Another function to implement could be sublist/2, which takes a list L and an integer N, and returns the N first elements of the list. As an example, sublist([1,2,3,4,5,6],3) would return [1,2,3]. Again, the base case is trying to obtain 0 elements from a list. Take care however, because sublist/2 is a bit different. You've got a second base case when the list passed is empty! If we do not check for empty lists, an error would be thrown when calling recursive:sublist([1],2). while we want [1] instead. Once this is defined, the recursive part of the function only has to cycle through the list, keeping elements as it goes, until it hits one of the base cases:

sublist(_,0) -> [];
sublist([],_) -> [];
sublist([H|T],N) when N > 0 -> [H|sublist(T,N-1)].

Which can then be transformed to a tail recursive form in the same manner as before:

tail_sublist(L, N) -> tail_sublist(L, N, []).

tail_sublist(_, 0, SubList) -> SubList;
tail_sublist([], _, SubList) -> SubList;
tail_sublist([H|T], N, SubList) when N > 0 ->
    tail_sublist(T, N-1, [H|SubList]).

There's a flaw in this function. A fatal flaw! We use a list as an accumulator in exactly the same manner we did to reverse our list. If you compile this function as is, sublist([1,2,3,4,5,6],3) would not return [1,2,3], but [3,2,1]. The only thing we can do is take the final result and reverse it ourselves. Just change the tail_sublist/2 call and leave all our recursive logic intact:

tail_sublist(L, N) -> reverse(tail_sublist(L, N, [])).
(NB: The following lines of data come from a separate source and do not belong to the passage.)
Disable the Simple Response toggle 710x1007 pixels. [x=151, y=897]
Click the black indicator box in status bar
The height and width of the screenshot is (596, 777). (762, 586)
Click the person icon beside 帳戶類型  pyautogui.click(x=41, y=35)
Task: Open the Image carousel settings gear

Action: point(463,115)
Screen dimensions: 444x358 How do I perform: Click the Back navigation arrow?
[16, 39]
The final result will be ordered correctly. It might seem like reversing our list after a tail recursive call is a waste of time and you would be partially right (we still save memory doing this). On shorter lists, you might find your code is running faster with normal recursive calls than with tail recursive calls for this reason, but as your data sets grow, reversing the list will be comparatively lighter.
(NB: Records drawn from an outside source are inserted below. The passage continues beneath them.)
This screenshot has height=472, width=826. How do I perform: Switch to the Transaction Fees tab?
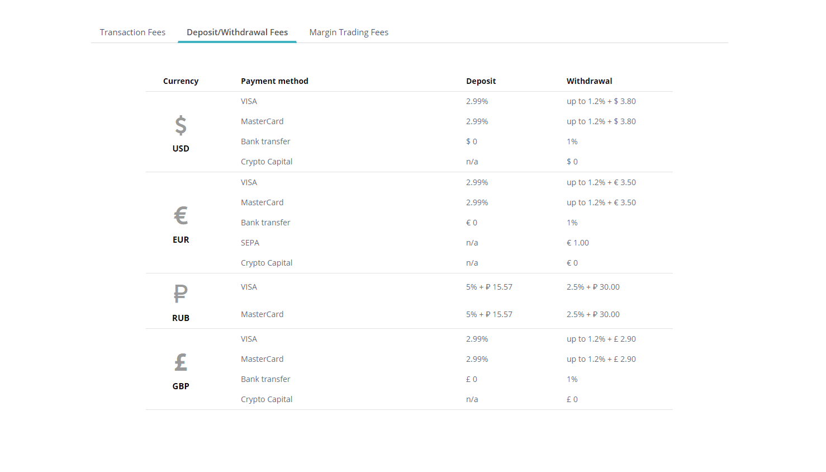[132, 32]
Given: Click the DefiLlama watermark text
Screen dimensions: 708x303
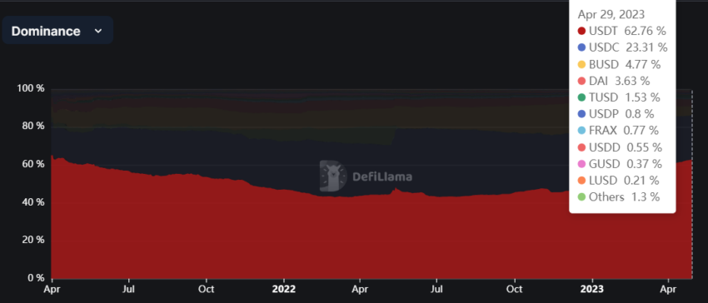Looking at the screenshot, I should pos(382,176).
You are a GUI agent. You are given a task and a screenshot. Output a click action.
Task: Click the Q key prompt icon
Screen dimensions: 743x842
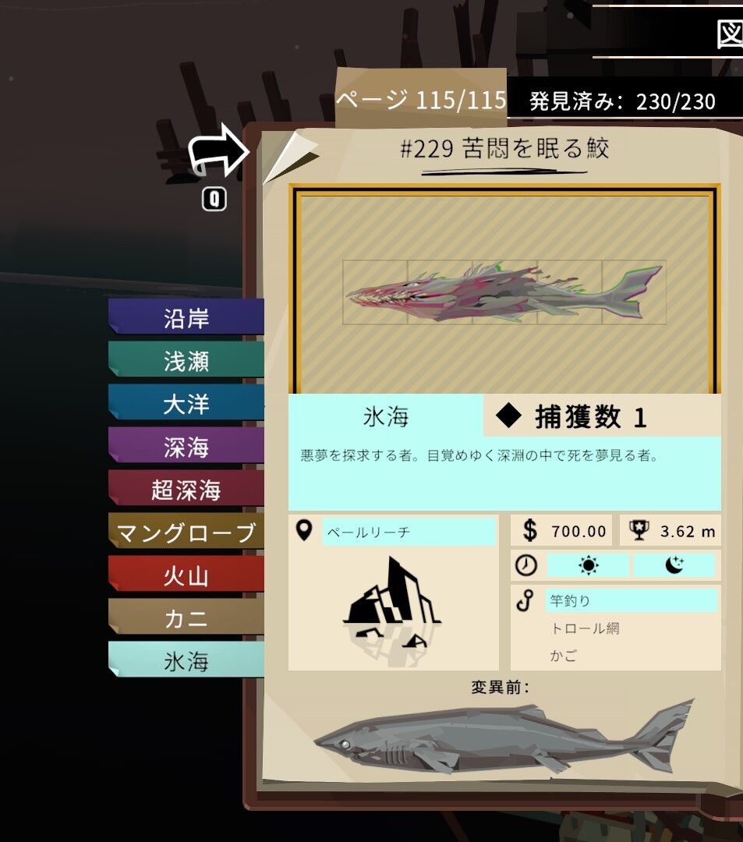(214, 200)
Note: instead of writing your own reverse/1 function, you should use lists:reverse/1. It's been used so much for tail recursive calls that the maintainers and developers of Erlang decided to turn it into a BIF. Your lists can now benefit from extremely fast reversal (thanks to functions written in C) which will make the reversal disadvantage a lot less obvious. The rest of the code in this chapter will make use of our own reversal function, but after that you should not use it ever again.

To push things a bit further, we'll write a zipping function. A zipping function will take two lists of same length as parameters and will join them as a list of tuples which all hold two terms. Our own zip/2 function will behave this way:

1> recursive:zip([a,b,c],[1,2,3]).
[{a,1},{b,2},{c,3}]

Given we want our parameters to both have the same length, the base case will be zipping two empty lists:

zip([],[]) -> [];
zip([X|Xs],[Y|Ys]) -> [{X,Y}|zip(Xs,Ys)].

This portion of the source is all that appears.